Figure 4. Anti-Sox2 immune responses after ASCT + CTL019.

(A) Left panel shows anti-Sox2 antibody concentrations before and after CTL019 + ASCT as measured by ELISA in serum diluted 1:400. Subject 6 was excluded from anti-Sox2 antibody analysis due lack of post-ASCT samples. Middle panel shows serum anti-Sox2 antibody concentrations in subject 1 after dilution of serum to 1:800 (red) and 1:1,200 (green). Right panel shows serum anti–tetanus toxoid antibody concentrations before and after CTL019 + ASCT; this analysis was restricted to subjects with samples available from 4 or more time points after ASCT. Data points indicate means, and error bars indicate range, of triplicate experiments after background subtraction. (B) Percentage of T cells proliferating as assessed by CFSE dilution in response to Sox2 peptide mixes 1-2 (left) or 3-4 (right) from subjects’ PBMCs collected before ASCT or at various time points after ASCT. Results are presented for all T cells (top row), CD8+ T cells (middle row), and CD4+ T cells (bottom row), after subtraction of percentages proliferating in unstimulated (vehicle-only) cultures. Subjects 2 and 10 were excluded from this analysis due to insufficient sample. (C) Subject 1 CFSE dilution in PBMCs collected prior to ASCT (top) and at 6 (middle) and 9 (bottom) months after ASCT in response to stimulation with Sox2-derived peptide mixes (mixes 1-2 or mixes 3-4), negative control stimulation with vehicle only, CEF peptides (peptides derived from cytomegalovirus, Epstein-Barr virus, or influenza virus), or positive control stimulation with PHA. (D) Reactivity in subject 1 PBMCs obtained 12 months after ASCT against individual overlapping Sox2 peptides from mix 3.

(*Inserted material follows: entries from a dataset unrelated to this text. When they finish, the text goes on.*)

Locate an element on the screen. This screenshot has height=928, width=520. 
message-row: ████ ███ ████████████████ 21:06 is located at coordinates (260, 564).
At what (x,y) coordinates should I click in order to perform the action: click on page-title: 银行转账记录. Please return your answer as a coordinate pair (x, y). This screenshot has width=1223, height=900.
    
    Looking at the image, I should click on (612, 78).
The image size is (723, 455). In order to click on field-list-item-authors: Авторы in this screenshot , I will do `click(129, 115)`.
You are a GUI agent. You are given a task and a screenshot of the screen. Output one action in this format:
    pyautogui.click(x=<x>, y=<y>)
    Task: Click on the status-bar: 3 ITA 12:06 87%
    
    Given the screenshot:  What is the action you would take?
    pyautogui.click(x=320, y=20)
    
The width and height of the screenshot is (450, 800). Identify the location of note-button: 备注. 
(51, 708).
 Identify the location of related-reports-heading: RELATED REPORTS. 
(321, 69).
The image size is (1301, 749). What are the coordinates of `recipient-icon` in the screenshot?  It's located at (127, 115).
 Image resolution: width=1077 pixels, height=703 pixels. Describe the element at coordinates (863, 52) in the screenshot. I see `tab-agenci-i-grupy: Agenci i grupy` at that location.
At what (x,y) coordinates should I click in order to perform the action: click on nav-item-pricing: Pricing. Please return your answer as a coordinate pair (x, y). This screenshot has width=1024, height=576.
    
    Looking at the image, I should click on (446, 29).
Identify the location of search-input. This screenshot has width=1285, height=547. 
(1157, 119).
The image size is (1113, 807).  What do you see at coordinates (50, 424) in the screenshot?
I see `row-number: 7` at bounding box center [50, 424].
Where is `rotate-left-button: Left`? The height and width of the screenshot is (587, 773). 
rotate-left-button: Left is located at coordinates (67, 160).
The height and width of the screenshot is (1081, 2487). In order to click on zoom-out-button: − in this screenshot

Figure 5. In vitro colony formation of bone marrow aspirate obtained from multiple myeloma patients not treated on our clinical trial following ex vivo incubation with CAR T cells against CD19 and/or BCMA, CAR T cells against mesothelin (meso CAR T), or nontransduced T cells.

Results are normalized to untreated (no T cells) control and presented for each individual patient (A) and in aggregate by treatment condition (B). Groups were compared using Kruskal-Wallis test. P values are reported from Dunn’s test after Sidak’s correction for multiple comparisons.